• Task to carry out:
Scan the listing and work out how many lines contain the word "kobekol". Nothing but the number should be given.

• Entries supplied:
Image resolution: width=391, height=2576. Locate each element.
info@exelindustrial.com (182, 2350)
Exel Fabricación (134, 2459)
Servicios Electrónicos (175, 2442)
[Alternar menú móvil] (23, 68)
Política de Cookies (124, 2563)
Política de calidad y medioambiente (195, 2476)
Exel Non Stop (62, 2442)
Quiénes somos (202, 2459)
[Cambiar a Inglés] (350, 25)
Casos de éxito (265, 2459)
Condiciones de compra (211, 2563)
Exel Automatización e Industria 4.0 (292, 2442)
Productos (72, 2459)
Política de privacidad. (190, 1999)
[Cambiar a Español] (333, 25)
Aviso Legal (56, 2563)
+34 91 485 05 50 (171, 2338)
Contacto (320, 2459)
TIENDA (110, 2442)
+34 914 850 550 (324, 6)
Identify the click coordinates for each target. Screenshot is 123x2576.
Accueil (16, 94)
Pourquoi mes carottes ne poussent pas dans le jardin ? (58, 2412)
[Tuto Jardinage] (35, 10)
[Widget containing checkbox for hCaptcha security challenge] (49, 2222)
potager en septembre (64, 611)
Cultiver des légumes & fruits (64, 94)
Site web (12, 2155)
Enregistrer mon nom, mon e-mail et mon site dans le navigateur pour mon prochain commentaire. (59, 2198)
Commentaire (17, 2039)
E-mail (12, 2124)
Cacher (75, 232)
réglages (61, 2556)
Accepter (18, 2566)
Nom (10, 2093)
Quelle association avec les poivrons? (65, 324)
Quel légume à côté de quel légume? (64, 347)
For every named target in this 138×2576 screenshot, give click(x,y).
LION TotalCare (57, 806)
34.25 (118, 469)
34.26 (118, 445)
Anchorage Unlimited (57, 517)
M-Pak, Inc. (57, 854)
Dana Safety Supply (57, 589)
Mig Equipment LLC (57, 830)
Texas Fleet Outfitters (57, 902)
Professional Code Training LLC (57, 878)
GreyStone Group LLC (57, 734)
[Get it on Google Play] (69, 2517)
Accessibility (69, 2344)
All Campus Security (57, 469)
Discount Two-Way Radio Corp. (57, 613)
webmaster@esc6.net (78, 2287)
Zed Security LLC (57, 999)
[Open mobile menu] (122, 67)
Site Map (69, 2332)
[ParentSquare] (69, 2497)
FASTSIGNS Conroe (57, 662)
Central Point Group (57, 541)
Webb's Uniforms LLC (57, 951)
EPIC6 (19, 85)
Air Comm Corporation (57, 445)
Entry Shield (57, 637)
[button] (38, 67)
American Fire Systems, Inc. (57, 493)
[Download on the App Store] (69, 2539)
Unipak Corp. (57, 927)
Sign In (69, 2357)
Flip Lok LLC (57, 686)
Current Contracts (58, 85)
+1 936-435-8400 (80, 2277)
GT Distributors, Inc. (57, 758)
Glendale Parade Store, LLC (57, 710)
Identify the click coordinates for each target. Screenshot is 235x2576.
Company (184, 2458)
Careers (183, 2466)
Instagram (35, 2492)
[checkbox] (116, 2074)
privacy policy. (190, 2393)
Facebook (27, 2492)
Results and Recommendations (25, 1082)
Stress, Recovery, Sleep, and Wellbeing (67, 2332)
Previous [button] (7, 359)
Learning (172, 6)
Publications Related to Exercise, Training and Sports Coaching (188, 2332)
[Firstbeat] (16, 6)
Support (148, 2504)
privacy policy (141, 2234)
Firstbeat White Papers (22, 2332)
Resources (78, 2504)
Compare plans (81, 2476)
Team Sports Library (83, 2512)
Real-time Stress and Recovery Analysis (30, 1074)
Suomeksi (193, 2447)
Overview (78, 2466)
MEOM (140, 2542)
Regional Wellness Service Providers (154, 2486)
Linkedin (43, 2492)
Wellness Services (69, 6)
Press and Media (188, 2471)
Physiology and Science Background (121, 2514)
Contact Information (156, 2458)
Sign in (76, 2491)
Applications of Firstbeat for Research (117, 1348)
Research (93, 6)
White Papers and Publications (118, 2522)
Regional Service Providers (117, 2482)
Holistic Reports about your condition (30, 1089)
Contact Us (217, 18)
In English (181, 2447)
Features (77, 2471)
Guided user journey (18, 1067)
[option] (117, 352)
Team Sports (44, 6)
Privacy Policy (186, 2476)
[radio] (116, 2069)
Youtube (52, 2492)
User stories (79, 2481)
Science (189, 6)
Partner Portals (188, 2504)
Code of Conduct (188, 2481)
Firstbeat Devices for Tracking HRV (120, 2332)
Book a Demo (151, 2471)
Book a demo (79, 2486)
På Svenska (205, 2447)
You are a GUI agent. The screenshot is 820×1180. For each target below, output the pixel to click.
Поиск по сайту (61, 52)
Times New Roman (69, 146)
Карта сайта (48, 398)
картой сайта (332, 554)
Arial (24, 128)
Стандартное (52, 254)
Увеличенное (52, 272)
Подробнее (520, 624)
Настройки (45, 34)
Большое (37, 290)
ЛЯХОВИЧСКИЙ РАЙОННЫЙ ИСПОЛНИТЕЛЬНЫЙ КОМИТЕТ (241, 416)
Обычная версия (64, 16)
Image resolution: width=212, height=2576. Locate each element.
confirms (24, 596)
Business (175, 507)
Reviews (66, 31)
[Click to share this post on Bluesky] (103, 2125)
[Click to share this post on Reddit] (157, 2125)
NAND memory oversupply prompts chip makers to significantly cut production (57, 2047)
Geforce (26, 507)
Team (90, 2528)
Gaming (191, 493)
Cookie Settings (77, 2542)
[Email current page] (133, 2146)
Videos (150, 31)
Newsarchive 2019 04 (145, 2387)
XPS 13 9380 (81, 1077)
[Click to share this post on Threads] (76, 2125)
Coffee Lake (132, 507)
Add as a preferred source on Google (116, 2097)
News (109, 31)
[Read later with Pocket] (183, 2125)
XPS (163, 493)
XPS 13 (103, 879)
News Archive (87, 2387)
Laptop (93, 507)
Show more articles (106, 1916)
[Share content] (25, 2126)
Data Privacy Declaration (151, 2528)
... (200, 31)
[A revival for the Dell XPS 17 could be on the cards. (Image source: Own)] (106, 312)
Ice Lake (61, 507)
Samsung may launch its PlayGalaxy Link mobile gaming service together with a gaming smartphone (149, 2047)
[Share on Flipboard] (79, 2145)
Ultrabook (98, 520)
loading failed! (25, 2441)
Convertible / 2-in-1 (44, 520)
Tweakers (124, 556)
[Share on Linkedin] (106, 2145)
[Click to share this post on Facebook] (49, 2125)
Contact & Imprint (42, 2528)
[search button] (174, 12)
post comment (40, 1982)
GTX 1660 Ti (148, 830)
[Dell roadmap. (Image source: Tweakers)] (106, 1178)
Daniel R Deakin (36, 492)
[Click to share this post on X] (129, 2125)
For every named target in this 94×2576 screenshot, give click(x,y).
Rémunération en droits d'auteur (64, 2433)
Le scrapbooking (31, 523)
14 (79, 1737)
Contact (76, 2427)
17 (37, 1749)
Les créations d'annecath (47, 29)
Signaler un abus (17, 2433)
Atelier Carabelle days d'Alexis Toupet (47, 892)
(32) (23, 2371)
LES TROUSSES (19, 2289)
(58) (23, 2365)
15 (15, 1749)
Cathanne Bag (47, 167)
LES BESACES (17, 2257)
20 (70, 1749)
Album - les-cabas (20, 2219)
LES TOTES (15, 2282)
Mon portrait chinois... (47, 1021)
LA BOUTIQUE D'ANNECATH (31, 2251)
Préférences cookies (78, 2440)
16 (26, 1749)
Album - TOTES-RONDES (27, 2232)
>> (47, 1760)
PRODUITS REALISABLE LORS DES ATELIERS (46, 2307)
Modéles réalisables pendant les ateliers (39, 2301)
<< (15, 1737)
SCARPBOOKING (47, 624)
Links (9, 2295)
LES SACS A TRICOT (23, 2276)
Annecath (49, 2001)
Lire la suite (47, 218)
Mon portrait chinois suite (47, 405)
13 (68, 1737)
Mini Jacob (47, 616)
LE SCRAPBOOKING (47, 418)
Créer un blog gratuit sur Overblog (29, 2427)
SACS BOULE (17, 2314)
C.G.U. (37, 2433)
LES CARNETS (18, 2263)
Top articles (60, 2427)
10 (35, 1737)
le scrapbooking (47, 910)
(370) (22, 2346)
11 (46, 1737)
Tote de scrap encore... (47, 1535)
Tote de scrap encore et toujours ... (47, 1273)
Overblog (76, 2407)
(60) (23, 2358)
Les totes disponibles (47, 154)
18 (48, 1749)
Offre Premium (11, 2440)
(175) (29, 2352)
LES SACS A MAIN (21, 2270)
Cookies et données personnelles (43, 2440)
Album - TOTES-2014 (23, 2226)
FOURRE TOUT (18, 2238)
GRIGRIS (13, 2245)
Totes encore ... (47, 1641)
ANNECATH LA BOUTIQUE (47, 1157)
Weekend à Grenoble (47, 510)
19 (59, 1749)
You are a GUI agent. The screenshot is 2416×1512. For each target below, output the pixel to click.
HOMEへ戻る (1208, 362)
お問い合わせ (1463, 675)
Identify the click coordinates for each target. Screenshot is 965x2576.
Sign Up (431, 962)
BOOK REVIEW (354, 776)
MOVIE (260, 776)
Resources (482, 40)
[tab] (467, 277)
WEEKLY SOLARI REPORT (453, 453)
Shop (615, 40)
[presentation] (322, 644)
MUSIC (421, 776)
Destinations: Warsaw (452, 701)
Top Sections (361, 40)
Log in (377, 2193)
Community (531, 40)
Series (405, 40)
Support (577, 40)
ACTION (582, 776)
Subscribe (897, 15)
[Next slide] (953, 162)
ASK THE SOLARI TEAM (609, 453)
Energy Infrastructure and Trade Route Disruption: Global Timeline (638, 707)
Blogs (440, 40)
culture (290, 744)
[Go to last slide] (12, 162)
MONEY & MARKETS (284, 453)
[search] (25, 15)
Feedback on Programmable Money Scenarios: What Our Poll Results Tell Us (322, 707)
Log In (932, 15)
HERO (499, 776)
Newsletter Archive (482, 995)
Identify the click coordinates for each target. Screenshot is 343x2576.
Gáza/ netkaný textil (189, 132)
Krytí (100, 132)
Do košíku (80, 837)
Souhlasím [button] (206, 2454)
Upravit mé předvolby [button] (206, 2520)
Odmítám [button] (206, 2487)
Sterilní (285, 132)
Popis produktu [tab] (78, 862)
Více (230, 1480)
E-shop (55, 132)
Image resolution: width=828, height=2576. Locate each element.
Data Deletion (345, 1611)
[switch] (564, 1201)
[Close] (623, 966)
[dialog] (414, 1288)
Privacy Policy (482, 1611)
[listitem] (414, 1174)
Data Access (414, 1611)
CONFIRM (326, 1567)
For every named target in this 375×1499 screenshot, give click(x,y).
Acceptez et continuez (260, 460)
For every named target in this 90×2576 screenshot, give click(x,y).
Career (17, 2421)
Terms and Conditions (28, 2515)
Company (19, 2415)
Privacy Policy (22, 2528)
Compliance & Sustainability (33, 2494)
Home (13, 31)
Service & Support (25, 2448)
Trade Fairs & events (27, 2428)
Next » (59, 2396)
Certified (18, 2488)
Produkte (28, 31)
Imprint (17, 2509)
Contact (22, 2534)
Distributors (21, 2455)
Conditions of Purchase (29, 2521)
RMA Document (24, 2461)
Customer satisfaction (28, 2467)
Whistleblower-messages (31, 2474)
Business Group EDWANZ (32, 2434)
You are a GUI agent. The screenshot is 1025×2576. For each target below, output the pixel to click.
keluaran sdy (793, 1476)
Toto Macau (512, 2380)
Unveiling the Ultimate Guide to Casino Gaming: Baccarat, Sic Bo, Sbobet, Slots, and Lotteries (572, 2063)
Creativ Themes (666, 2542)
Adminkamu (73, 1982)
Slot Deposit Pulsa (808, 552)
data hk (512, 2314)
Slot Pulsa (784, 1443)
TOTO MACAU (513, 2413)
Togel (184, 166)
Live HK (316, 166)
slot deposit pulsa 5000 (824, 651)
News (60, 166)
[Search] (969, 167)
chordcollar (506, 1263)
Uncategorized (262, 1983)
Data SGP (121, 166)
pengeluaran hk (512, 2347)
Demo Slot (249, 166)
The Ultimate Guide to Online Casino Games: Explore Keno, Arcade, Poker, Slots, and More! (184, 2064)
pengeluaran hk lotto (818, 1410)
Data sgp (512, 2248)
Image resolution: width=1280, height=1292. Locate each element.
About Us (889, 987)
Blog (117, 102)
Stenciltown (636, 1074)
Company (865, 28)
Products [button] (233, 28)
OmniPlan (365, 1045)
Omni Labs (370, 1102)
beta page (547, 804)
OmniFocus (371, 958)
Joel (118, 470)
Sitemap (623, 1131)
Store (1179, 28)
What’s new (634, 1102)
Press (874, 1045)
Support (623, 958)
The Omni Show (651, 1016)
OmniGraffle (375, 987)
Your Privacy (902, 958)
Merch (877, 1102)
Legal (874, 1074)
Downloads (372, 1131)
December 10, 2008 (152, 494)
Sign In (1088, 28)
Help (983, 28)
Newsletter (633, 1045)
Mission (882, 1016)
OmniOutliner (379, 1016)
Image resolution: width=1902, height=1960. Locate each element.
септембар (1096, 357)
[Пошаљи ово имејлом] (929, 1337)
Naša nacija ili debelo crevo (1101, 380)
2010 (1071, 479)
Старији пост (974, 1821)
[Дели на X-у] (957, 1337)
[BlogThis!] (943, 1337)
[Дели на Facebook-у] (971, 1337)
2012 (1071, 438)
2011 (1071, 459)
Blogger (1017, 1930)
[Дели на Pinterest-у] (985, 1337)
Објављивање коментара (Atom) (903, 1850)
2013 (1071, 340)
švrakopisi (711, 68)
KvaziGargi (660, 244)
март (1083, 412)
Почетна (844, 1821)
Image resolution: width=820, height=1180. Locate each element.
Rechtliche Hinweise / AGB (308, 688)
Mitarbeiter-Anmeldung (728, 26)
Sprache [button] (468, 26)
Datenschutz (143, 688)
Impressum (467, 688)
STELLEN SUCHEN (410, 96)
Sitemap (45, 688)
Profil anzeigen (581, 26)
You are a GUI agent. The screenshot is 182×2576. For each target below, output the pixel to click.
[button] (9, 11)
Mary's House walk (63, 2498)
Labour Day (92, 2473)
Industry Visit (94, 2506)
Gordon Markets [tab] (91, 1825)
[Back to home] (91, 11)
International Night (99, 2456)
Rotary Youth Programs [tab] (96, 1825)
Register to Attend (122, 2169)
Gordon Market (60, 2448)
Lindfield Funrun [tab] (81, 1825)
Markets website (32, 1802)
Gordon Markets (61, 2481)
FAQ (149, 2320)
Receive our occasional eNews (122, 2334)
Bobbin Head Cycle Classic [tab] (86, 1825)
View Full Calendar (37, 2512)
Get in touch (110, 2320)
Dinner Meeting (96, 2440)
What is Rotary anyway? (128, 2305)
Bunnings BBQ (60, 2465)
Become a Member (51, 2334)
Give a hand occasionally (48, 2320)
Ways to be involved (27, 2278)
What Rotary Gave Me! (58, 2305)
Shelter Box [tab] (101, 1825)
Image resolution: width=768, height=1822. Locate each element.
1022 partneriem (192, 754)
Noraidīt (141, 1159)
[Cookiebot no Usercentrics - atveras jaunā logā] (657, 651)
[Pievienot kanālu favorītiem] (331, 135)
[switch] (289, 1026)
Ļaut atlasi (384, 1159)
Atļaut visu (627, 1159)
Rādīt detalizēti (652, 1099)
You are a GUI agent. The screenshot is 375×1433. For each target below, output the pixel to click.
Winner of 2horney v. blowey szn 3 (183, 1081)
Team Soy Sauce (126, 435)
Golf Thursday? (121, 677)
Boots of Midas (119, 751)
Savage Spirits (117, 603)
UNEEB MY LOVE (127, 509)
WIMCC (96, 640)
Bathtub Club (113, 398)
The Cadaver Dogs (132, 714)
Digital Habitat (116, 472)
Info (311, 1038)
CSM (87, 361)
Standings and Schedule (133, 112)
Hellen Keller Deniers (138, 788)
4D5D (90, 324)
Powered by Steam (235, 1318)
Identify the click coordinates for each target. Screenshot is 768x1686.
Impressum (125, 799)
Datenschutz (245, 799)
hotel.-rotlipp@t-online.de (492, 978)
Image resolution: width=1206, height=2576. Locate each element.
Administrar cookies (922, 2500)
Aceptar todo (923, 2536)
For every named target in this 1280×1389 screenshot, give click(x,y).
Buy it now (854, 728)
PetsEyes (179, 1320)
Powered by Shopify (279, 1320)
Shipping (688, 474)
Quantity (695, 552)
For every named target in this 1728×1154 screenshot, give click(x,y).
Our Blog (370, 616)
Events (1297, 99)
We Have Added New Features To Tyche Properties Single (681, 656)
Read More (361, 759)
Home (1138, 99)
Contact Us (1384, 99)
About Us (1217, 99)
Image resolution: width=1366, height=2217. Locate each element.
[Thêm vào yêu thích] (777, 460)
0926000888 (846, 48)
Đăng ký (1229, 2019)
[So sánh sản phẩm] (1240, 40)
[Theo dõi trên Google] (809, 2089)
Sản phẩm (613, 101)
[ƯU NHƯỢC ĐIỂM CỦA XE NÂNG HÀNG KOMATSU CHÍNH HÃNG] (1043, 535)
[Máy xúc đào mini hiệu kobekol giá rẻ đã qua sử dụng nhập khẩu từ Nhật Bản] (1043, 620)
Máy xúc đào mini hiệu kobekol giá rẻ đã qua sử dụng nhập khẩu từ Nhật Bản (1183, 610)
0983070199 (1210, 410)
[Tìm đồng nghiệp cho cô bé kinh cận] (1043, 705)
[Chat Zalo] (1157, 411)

• Result below:
2